When he had taken off all his wet things and just begun to dress
again, Nekhludoff heard quick, familiar footsteps and a knock at
the door. Nekhludoff knew the steps and also the knock. No one
but she walked and knocked like that.
Having thrown his wet greatcoat over his shoulders, he opened the
door.
"Come in." It was she, Katusha, the same, only sweeter than
before. The slightly squinting naive black eyes looked up in the
same old way. Now as then, she had on a white apron. She brought
him from his aunts a piece of scented soap, with the wrapper just
taken off, and two towels--one a long Russian embroidered one,
the other a bath towel. The unused soap with the stamped
inscription, the towels, and her own self, all were equally
clean, fresh, undefiled and pleasant. The irrepressible smile of
joy at the sight of him made the sweet, firm lips pucker up as of
old.
"How do you do, Dmitri Ivanovitch?" she uttered with difficulty,
her face suffused with a rosy blush.
"Good-morning! How do you do?" he said, also blushing. "Alive and
well?"
"Yes, the Lord be thanked. And here is your favorite pink soap and
towels from your aunts," she said, putting the soap on the table
and hanging the towels over the back of a chair.

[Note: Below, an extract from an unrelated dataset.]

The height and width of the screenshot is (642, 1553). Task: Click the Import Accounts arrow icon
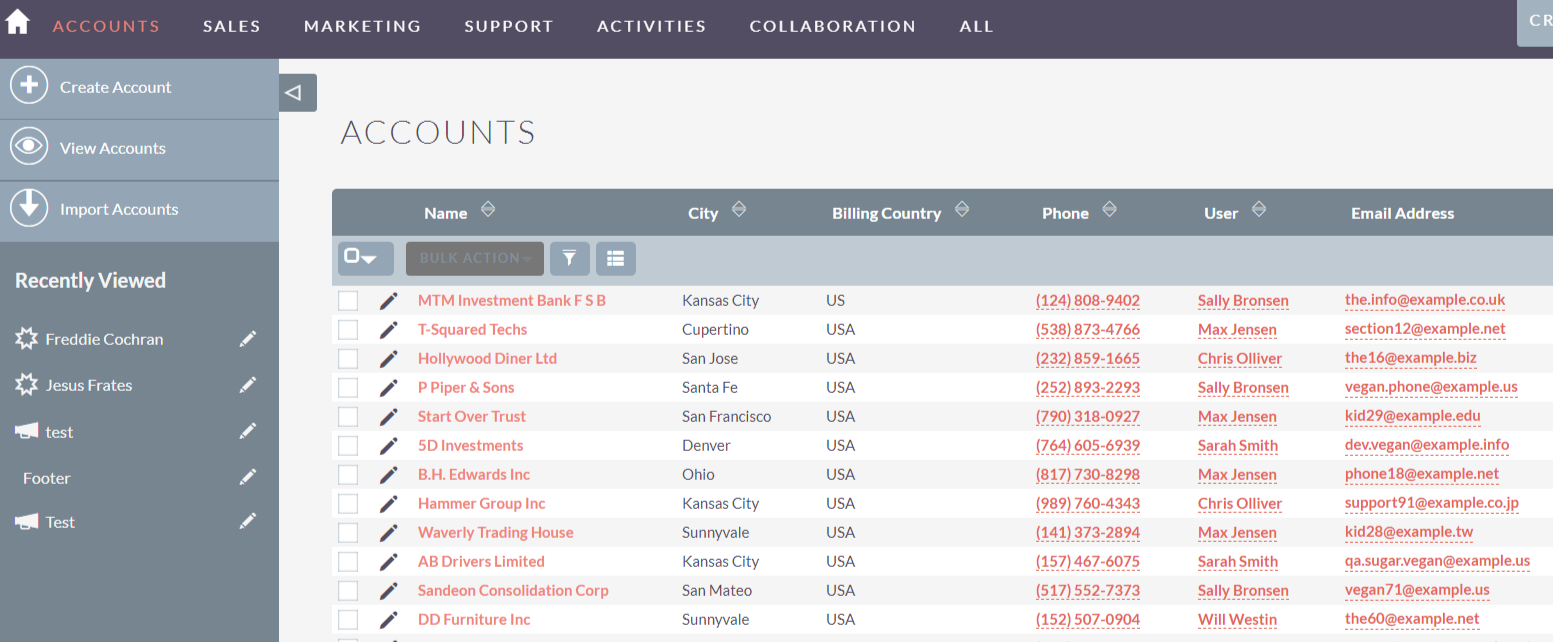point(29,208)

"There is everything here," said Tikhon, defending the visitor's
independence, and pointing to Nekhludoff's open dressing case
filled with brushes, perfume, fixatoire, a great many bottles
with silver lids and all sorts of toilet appliances.

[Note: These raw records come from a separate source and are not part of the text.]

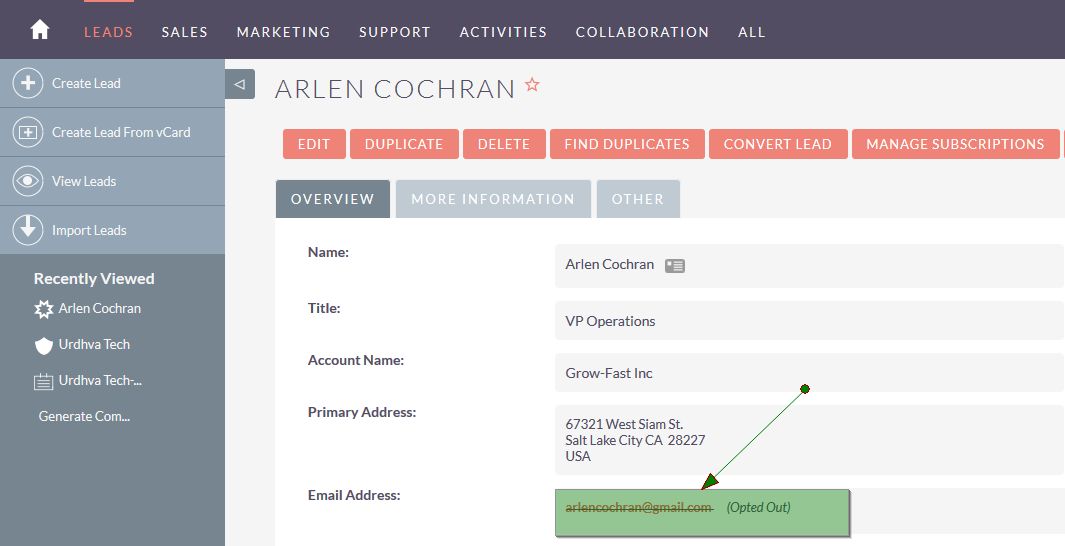Screen dimensions: 1065x546
Task: Click the Import Leads download arrow icon
Action: coord(28,230)
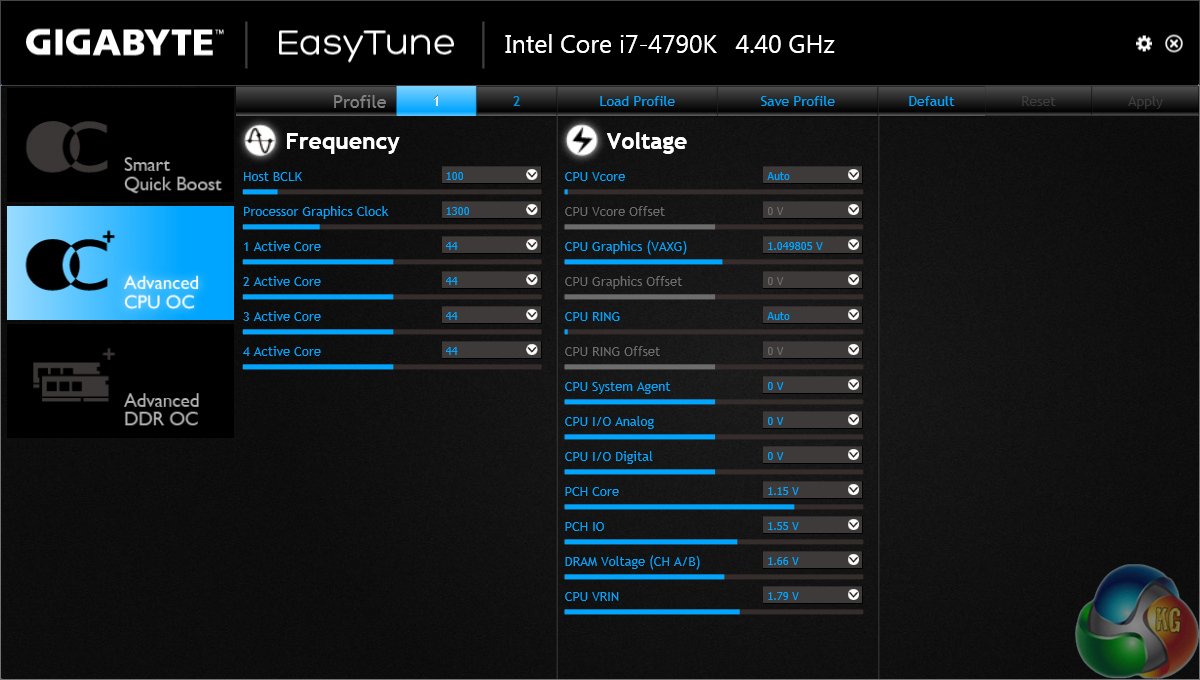Image resolution: width=1200 pixels, height=680 pixels.
Task: Click the CPU VRIN voltage slider
Action: (x=713, y=611)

"Thank my aunts, please. Oh, how glad I am to be here," said
Nekhludoff, his heart filling with light and tenderness as of
old.
She only smiled in answer to these words, and went out. The
aunts, who had always loved Nekhludoff, welcomed him this time
more warmly than ever. Dmitri was going to the war, where he
might be wounded or killed, and this touched the old aunts.

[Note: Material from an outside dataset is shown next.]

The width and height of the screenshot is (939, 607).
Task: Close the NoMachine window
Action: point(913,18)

Nekhludoff had arranged to stay only a day and night with his
aunts, but when he had seen Katusha he agreed to stay over Easter
with them and telegraphed to his friend Schonbock, whom he was to
have joined in Odessa, that he should come and meet him at his
aunts' instead.
As soon as he had seen Katusha Nekhludoff's old feelings toward
her awoke again. Now, just as then, he could not see her white
apron without getting excited; he could not listen to her steps,
her voice, her laugh, without a feeling of joy; he could not look
at her eyes, black as sloes, without a feeling of tenderness,
especially when she smiled; and, above all, he could not notice
without agitation how she blushed when they met. He felt he was
in love, but not as before, when this love was a kind of mystery
to him and he would not own, even to himself, that he loved, and
when he was persuaded that one could love only once; now he knew
he was in love and was glad of it, and knew dimly what this love
consisted of and what it might lead to, though he sought to
conceal it even from himself. In Nekhludoff, as in every man,
there were two beings: one the spiritual, seeking only that kind
of happiness for him self which should tend towards the happiness
of all; the other, the animal man, seeking only his own
happiness, and ready to sacrifice to it the happiness of the rest
of the world. At this period of his mania of self-love brought on
by life in Petersburg and in the army, this animal man ruled
supreme and completely crushed the spiritual man in him.